— BEGIN DATA TO PROCESS —

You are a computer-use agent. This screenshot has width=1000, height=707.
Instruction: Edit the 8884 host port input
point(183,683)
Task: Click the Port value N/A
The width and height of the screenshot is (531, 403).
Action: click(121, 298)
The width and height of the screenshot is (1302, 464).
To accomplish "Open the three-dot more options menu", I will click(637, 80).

— END DATA TO PROCESS —
— BEGIN DATA TO PROCESS —

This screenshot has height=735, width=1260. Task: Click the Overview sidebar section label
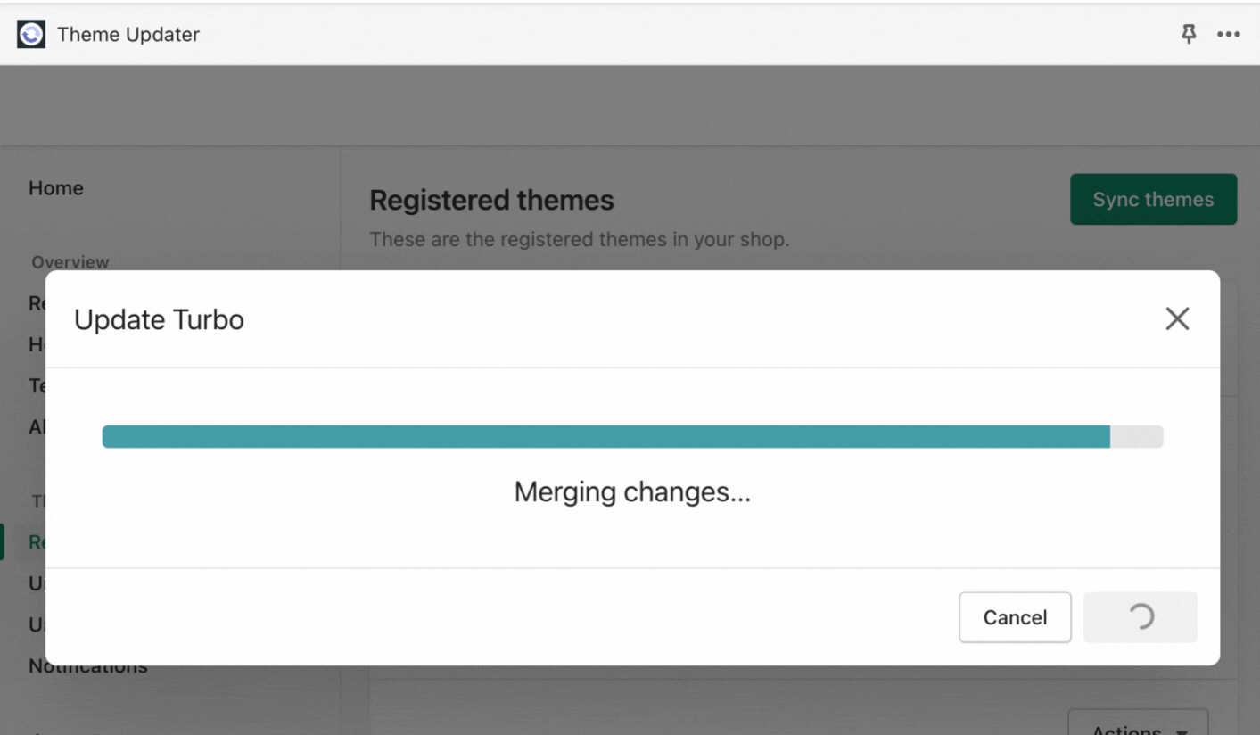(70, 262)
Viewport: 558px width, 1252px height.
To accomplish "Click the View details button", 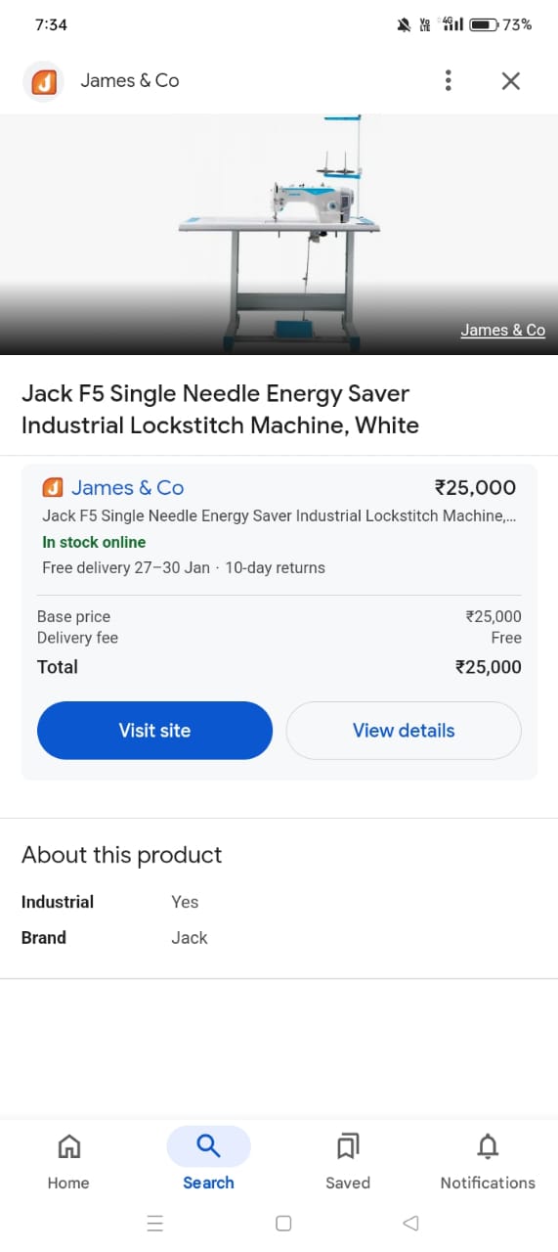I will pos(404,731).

— END DATA TO PROCESS —

*YOUR OBJECTIVE*:
Rewrite the entries from the line with "Task: Click the Port value N/A" to the line with "will click(637, 80).", substituting "vertical-dots" for "three-dot" and leaving everything else unchanged.

*EXERCISE ANSWER*:
Task: Click the Port value N/A
The width and height of the screenshot is (531, 403).
Action: click(121, 298)
The width and height of the screenshot is (1302, 464).
To accomplish "Open the vertical-dots more options menu", I will click(637, 80).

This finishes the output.